:: PROBLEM ::
Wherever a picture appears in the listing, leave it out, and copy the rest exactly.

Start of MATERIAL FOR THE TASK

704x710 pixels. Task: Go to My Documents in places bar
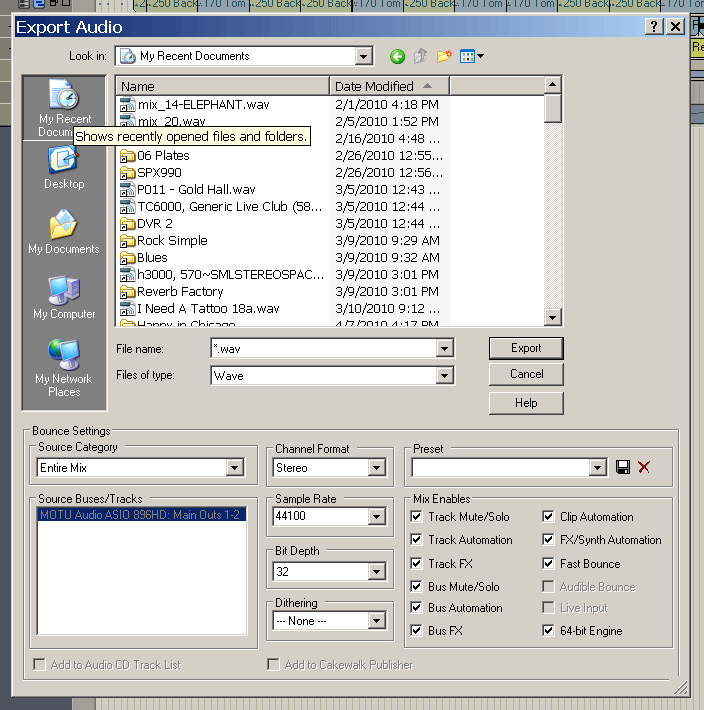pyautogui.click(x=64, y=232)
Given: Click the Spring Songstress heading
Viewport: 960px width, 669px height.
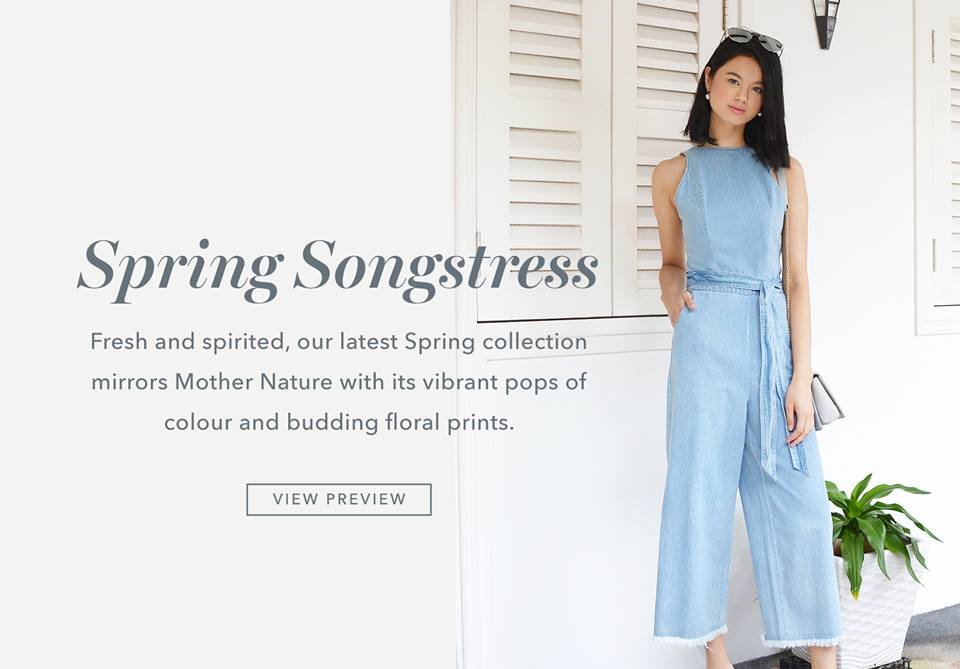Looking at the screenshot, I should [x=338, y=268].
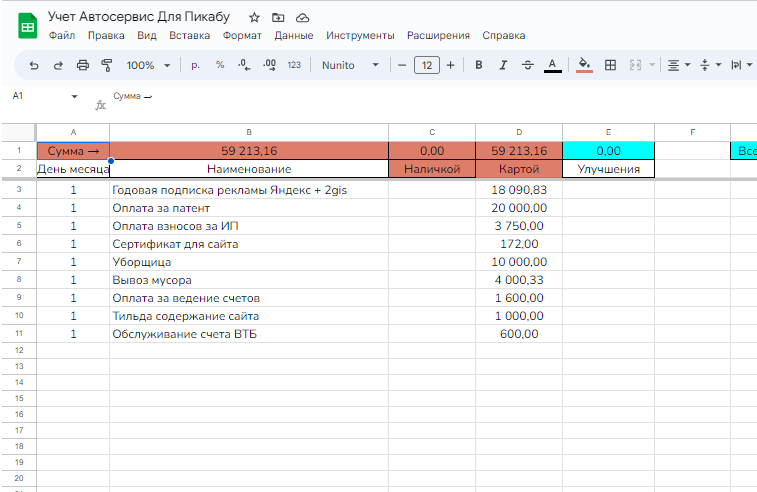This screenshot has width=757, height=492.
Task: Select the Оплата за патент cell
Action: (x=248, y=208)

End of MATERIAL FOR THE TASK

:: YOUR RESPONSE ::
704x710 pixels. Task: Go to My Documents in places bar
pyautogui.click(x=64, y=232)
Given: Click the Spring Songstress heading
Viewport: 960px width, 669px height.
Looking at the screenshot, I should [x=338, y=268].
This screenshot has width=757, height=492.
Task: Select the Оплата за патент cell
Action: (x=248, y=208)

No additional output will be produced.